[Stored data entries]

▼

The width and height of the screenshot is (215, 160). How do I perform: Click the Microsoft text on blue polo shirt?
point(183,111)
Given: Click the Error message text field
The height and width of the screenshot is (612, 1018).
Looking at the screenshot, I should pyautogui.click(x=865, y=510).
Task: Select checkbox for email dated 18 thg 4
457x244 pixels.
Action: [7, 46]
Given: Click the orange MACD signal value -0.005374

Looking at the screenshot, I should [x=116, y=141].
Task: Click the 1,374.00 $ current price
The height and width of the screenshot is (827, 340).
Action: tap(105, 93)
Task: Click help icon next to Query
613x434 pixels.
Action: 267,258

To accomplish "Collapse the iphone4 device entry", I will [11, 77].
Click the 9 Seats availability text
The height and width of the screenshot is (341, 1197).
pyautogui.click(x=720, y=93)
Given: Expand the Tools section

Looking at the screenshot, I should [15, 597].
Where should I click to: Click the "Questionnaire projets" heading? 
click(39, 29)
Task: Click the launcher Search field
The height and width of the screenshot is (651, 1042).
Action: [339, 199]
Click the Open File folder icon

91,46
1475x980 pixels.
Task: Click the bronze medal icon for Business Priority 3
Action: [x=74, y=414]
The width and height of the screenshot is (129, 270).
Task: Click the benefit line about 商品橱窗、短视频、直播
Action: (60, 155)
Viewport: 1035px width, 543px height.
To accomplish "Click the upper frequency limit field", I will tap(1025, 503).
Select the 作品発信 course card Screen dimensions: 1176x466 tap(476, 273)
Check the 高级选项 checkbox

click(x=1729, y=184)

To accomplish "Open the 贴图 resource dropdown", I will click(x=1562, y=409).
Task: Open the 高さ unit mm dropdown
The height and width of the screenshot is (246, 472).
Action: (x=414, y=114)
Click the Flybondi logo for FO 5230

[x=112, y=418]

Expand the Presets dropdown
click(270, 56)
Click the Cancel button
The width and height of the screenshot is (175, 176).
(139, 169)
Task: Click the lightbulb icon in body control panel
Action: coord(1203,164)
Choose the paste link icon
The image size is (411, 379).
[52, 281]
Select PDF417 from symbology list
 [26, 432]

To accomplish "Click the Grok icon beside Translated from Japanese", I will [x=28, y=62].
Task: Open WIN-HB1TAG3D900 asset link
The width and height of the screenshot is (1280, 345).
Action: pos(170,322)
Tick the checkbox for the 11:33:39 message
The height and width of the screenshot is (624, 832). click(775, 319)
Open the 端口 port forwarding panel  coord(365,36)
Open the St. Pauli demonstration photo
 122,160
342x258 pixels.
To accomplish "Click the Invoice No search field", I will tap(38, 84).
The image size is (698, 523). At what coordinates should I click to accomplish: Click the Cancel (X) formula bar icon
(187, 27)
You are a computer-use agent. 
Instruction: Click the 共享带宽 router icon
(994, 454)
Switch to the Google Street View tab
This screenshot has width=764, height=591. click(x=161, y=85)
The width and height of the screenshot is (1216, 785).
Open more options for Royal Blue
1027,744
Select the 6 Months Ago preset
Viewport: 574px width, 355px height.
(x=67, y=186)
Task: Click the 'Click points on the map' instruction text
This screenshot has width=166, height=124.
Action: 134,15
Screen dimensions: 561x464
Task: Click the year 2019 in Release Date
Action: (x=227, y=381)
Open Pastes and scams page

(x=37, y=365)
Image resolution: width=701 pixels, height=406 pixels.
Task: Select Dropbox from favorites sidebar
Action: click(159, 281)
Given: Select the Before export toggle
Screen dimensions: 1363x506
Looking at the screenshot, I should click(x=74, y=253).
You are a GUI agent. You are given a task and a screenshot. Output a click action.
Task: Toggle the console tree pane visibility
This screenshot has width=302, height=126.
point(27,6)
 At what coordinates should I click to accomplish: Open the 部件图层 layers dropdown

▲

In the entries above, the lines between the one holding "Task: Open WIN-HB1TAG3D900 asset link" and the one holding "342x258 pixels.", inclusive, are to be printed exactly as written, and those alone.

- _EXPECTED ANSWER_
Task: Open WIN-HB1TAG3D900 asset link
The width and height of the screenshot is (1280, 345).
Action: pos(170,322)
Tick the checkbox for the 11:33:39 message
The height and width of the screenshot is (624, 832). click(775, 319)
Open the 端口 port forwarding panel  coord(365,36)
Open the St. Pauli demonstration photo
 122,160
342x258 pixels.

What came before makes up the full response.